Selling off Britain: Making a healthy profit

British hospitals are not royal palaces, but they’re both funded the same person – the UK taxpayer.

Health worker joins protest on Westminster Bridge [credit: Chris Moffatt]

There’s a very amusing newspaper columnist in Britain who’s been having a go at the royal family, in this historic age of cuts in Britain. As she points out, they live in palaces paid for entirely by the British taxpayer – but the same taxpayer then has to buy a ticket (at £18/$29 per adult) to visit those very same the palaces. Now that’s what you call a double-whammy.

The same principle can now be applied to hospitals, which far more people visit.

Since the end of the second world war, the National Heath Service has been an emblematic expression of what you pay taxes for: so that the state will look after your health, from cradle to grave.

However, things are starting to be done differently. Hospitals are being privatised – at least in England and Wales (the healthcare system north of the border falls under the purview of the Scottish parliament in Edinburgh). The government says, as with all its privatisations, that the state is clunky, bureaucratic, and workers expect annoying things – such as pensions and early retirement. An outsourced service would be cheaper and offer better value to you, not just as a citizen but also as a client.

And so companies most people have never heard of are now running hospitals – hospitals that their children and parents are being taken to when they’re ill.

So far, so what. But this is the interesting bit. The taxpayer is still paying for the hospitals. The tax goes to the government, but the budget is organised by the outsourced management.

In eastern England there’s a hospital named Hinchingbrooke, which made history when it became the first NHS unit to be run by private management.

The investors and shareholders in that hospital are finance houses and hedge funds. Publicly available records also show that the same finance houses are major donors to the Conservative Party (donations worth £1.4m/$2.2m) and their contract to run the hospital is worth £10 billion ($16bn) over ten years.

Now whether you want to make a link between companies donating to a political party and getting a massive contract in return, it is nonetheless the case that taxpayers are funding a hospital which, if profitable, will see the returns going to hedge funds, and not going back into the tax pot.

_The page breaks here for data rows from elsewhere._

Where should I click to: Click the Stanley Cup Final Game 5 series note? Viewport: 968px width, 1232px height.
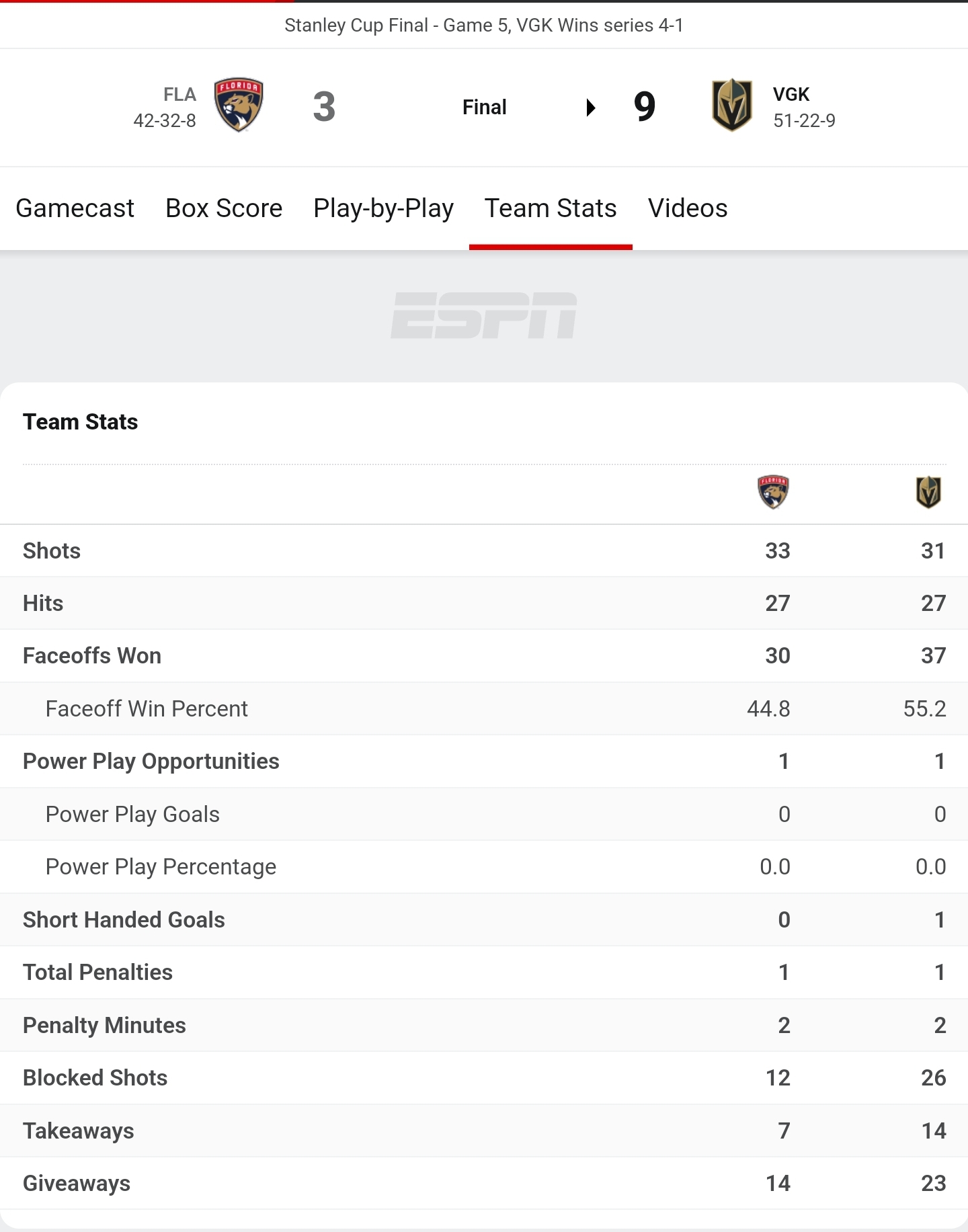coord(484,26)
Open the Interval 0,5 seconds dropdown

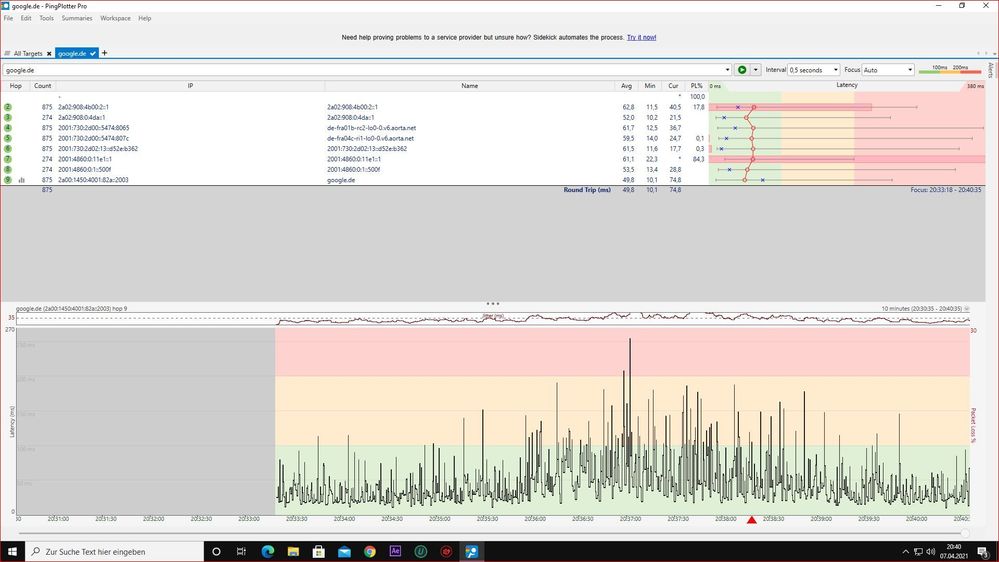814,70

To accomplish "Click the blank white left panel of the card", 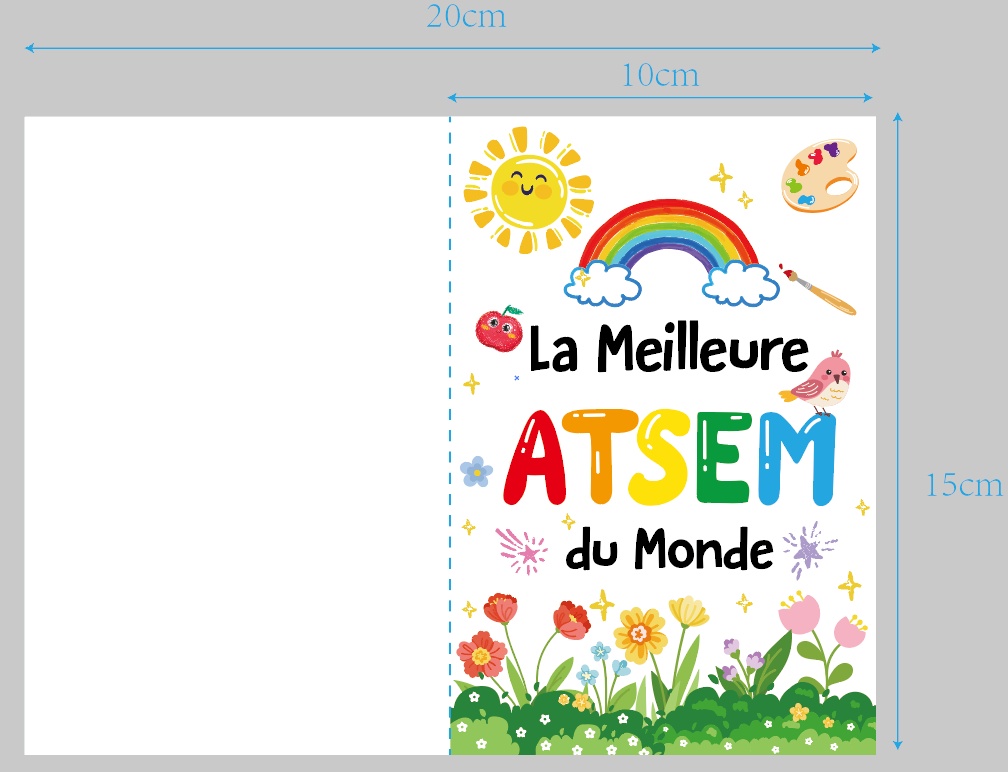I will 236,435.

It’s a bit like the royal family getting their palace paid for by tax and then taking the profits from visitors.

Of course, there’s an entirely separate conversation about whether in future the NHS will still be free, or whether you’ll have to pay for it (and don’t be fooled by the diversion story about health tourism and foreigners coming here to use the hospitals – that’s not the point).

And so my question is this: if you’re a traditional conservative, of the US model, who believes in low taxation and people paying only for what they should use and not propping up state spending, how do you justify taxpayers funding hospitals run by hedge funds?